« Le retrait unilatéral des États-Unis de l’Accord de Vienne sur le nucléaire iranien est la principale cause de la crise autour de ce document », a déclaré le porte-parole de la diplomatie chinoise, Geng Shuang, lors d’un point presse.

L’Iran a annoncé le 5 janvier la «cinquième et dernière phase» de son plan de réduction de ses engagements en matière nucléaire, affirmant qu’il ne se sentait plus tenu par aucune limite «sur le nombre de ses centrifugeuses».

Téhéran a assuré son intention de poursuivre sa coopération avec l’Agence internationale de l’énergie atomique (AIEA) compte de nouveau appliquer ses engagements en cas de levée des sanctions et de garanties de ses intérêts prévus par l’Accord de Vienne.

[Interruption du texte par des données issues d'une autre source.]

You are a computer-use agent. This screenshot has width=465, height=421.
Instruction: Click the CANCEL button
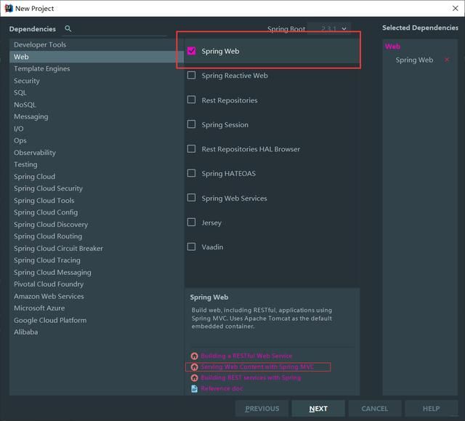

«Nous estimons que, bien que sous l’impact de facteurs extérieurs, l’Iran ait dû revenir sur ses engagements dans le cadre de l’accord sur le nucléaire, il a fait preuve de retenue et a explicitement exprimé sa volonté politique d’appliquer intégralement l’accord. Il n’a pas violé ses engagements selon le Traité sur la non-prolifération des armes nucléaires (TNP)», a indiqué Geng Shuang, porte-parole du ministère chinois des Affaires étrangères.

D’après le ministère chinois, l’actuelle escalade de tensions au Proche-Orient est « une dure épreuve pour l’accord sur le nucléaire », estimant que les États-Unis sont les principaux responsables.

«Le retrait unilatéral des États-Unis de l’Accord sur le nucléaire iranien témoigne de leur mépris pour le droit international et des engagements internationaux. La pression extrême qu’ils exercent sur l’Iran et les obstacles qu’ils créent au respect de l’accord par d’autres parties constituent la cause principale de la tension autour du problème du nucléaire iranien», a souligné le diplomate.

Geng Shuang a appelé tous les signataires de l’Accord rester calme, à s’en tenir strictement au vecteur politique de règlement du problème, et à surmonter leurs divergences dans le cadre d’une commission conjointe.